Видимо, Лелюков служил в армии еще до войны, раз он имел звание капитана и ему доверили командование батальоном. Обмундирование его было обношено и пригнано, как у всякого кадрового командира. Пистолет в обтертой кобуре, планшет с захватанными кнопками у целлулоида, выцветшие петлицы и нарукавный галун подтверждали мои предположения.
Лелюков пытливо рассматривал нас, и в его взгляде можно было прочесть: «Хороши вы, ребятки, морячки. А как послушны? Не подумайте, что вот, если перед вами армейский капитан, так я вам и позволю задираться. У меня руки крепкие, и я тоже не дурак в морском ремесле…»
Лелюков обратил внимание на Сашу: почему-то с первого взгляда, несмотря на свое отличное телосложение и приличный рост, он не производил впечатления военного человека.
– Ваша винтовка?
– Есть моя винтовка, товарищ капитан, – бойко отрапортовал Саша.
Лелюков принял из рук Саши его трехлинейку, отжал затвор, вынул его, посмотрел глазом! в ствол. Винтовки были выданы нам недавно из мобилизационных складов, и внутренность стволов не отличалась требуемой в армии безукоризненной чистотой.
– Винтовка пристреляна?
– Не знаю, товарищ капитан.
– А кто знает?
– Винтовки выданы нам без стрелковых карточек, товарищ капитан.
– Учебно-боевые стрельбы проводили?
– Нет, товарищ капитан. Мы готовились получать автоматы.
– Вы слишком много придаете значения автоматам, – сказал Лелюков. – Автоматы ведут огонь с ближних дистанций и ведут, как правило, бесприцельный, рассеивающий огонь. Русская трехлинейная винтовка не уступит любому автомату.
Лелюков обратился ко мне:
– Вы умеете обращаться с этой машинкой? – Его палец указал на станковый пулемет, прикорнувший у ствола яблони.
– Теоретически, товарищ капитан.
– Только? – Лелюков недобро ухмыльнулся: – Пулемет – сильное практическое оружие для ведения боя…
Женщина принесла яблоки, поставила поодаль корзину и ушла к дому.
Лелюков подошел к пулемету.
– Попробуйте выкатить его сюда, – приказал мне Лелюков, – и отдайте коробку с лентой.
Я выполнил его распоряжение. Лелюков сказал, чтобы мы расширили круг.

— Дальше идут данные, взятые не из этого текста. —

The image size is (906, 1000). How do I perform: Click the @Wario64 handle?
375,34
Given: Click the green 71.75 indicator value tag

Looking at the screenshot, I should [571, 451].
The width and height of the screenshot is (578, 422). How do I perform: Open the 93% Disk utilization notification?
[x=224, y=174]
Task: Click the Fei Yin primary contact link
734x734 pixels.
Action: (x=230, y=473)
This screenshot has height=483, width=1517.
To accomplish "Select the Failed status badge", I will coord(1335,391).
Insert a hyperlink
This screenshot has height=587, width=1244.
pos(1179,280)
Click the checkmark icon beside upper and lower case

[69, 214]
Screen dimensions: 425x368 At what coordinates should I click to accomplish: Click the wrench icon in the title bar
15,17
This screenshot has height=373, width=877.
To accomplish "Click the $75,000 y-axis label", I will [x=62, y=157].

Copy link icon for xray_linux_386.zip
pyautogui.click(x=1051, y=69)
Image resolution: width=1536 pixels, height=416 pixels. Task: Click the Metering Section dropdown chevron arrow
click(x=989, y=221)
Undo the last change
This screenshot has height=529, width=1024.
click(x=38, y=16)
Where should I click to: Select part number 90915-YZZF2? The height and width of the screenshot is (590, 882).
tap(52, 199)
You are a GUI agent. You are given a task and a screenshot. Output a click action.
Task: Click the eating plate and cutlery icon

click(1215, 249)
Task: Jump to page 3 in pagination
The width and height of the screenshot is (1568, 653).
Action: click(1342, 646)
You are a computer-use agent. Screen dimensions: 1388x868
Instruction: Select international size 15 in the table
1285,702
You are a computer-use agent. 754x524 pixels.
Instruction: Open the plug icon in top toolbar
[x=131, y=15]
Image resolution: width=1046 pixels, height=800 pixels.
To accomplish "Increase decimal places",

Солдаты отошли в стороны. Расселись у деревьев. Кое-кто отправился к корзине с яблоками.
Лелюков расстегнул пуговицы гимнастерки, завернул обшлага. Ловкие руки Лелюкова быстро отщелкнули крышку коробки, выхватили оттуда ленту, вставили латунный язычок в приемник, продернули ее. Я уже имел дело с пулеметами, установленными на самолетах, и без особого труда разобрался в несложной схеме наземного пулемета. Капитан показал, как пользоваться прицельными приспособлениями, обращаться с вертлюгом при вертикальном и горизонтальном обстреле. Пулемет вертелся в его руках, как кинжал в руках Балабана. Капитан объяснил, что пулемет – капризная штука, требует внимания к себе, аккуратности, особенно при набивке лент патронами, – тогда не будет задержек и перекосов.
Лелюков приказал перетащить пулеметы к реке, выслал бойцов батальона постовыми для оцепления стрельбища, установил мишени. Учебная пулеметная стрельба в долине реки переполошила на шоссе шоферов, им показалось, что немцы зашли с тыла.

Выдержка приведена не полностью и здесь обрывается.